'''
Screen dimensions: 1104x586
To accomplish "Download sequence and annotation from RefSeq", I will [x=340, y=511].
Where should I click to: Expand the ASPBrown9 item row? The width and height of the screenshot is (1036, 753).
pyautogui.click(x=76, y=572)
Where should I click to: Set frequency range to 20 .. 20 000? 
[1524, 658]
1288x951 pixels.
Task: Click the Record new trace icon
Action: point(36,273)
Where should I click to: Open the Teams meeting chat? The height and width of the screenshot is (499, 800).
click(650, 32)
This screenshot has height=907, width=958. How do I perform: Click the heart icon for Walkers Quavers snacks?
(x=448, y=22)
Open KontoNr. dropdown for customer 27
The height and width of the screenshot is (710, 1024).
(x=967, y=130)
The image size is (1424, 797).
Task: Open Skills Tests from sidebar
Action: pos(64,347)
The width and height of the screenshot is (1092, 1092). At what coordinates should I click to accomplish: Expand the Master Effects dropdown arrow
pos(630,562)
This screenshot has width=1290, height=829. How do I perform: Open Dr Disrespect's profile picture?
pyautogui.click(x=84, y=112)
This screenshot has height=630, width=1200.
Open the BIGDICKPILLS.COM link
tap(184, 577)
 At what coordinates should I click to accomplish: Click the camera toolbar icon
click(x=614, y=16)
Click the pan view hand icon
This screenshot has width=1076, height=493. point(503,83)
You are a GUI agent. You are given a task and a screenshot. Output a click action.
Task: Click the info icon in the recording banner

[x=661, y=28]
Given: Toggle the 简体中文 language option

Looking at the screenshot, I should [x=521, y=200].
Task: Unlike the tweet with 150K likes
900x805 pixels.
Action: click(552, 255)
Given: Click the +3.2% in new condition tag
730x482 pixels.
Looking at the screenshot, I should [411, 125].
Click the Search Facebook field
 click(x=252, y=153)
'''
◆ PROBLEM DESCRIPTION: Reproduce word for word the material above, starting with the line that has "At what coordinates should I click to accomplish: Click" and stopping after the line that has "Task: Unlike the tweet with 150K likes".

◆ SOLUTION TO THIS PROBLEM:
 At what coordinates should I click to accomplish: Click the camera toolbar icon
click(x=614, y=16)
Click the pan view hand icon
This screenshot has width=1076, height=493. point(503,83)
You are a GUI agent. You are given a task and a screenshot. Output a click action.
Task: Click the info icon in the recording banner

[x=661, y=28]
Given: Toggle the 简体中文 language option

Looking at the screenshot, I should [x=521, y=200].
Task: Unlike the tweet with 150K likes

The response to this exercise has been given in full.